↓↓↓

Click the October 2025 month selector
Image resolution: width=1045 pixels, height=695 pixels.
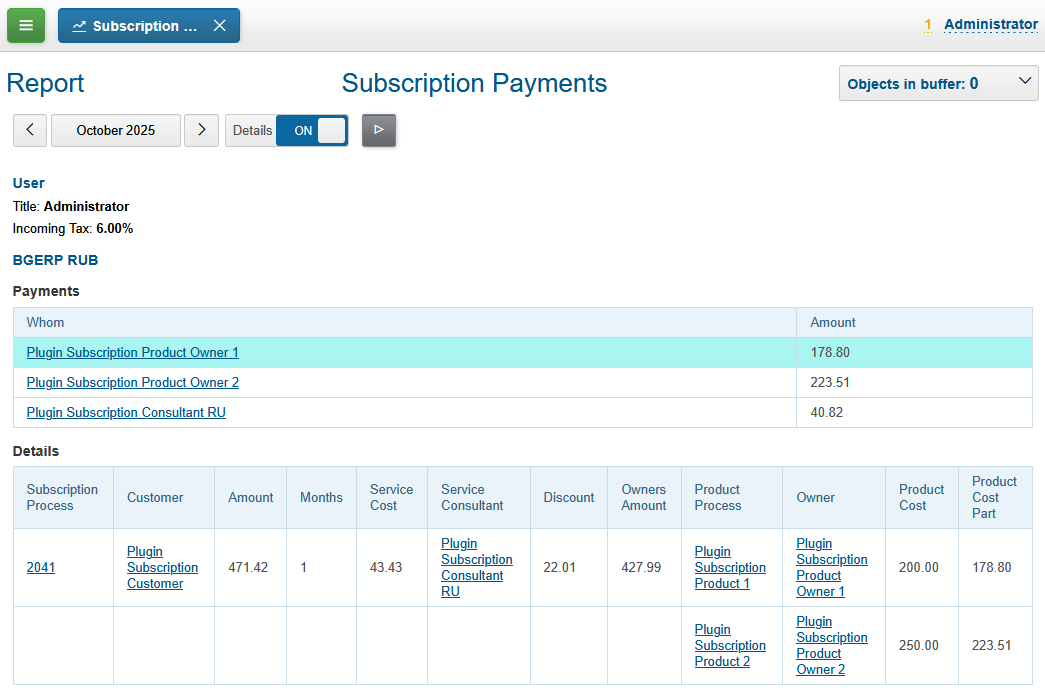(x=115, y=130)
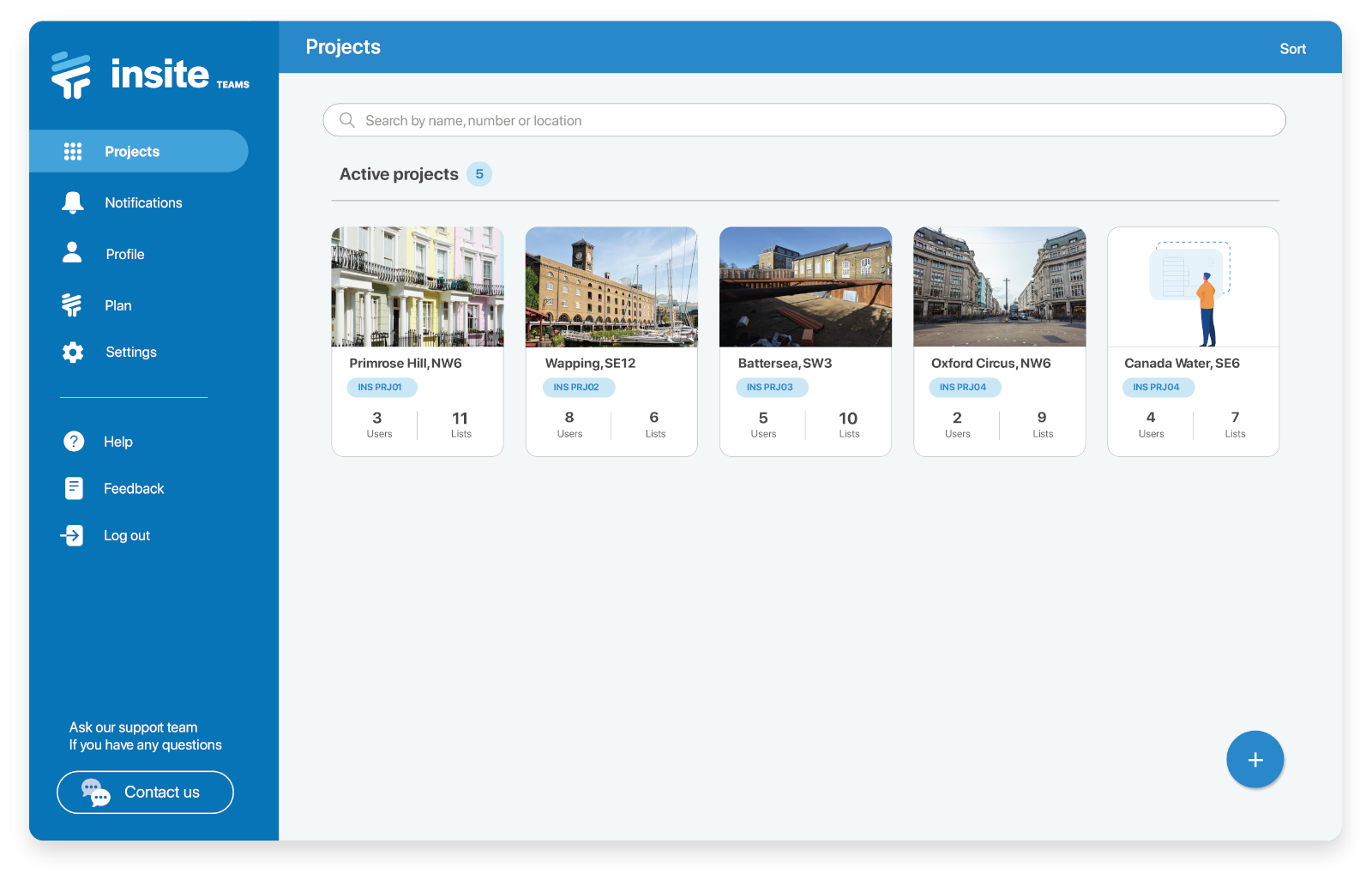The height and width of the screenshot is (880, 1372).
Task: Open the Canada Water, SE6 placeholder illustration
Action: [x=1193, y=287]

↑↑↑

* **About this task**: With the pictures left out, copy exactly the lines from the one containing "Image resolution: width=1045" through the final line of the records above, both included.

* **Answer for this exercise**:
Image resolution: width=1045 pixels, height=695 pixels.
(x=115, y=130)
The height and width of the screenshot is (880, 1372).
Task: Open the Canada Water, SE6 placeholder illustration
Action: [x=1193, y=287]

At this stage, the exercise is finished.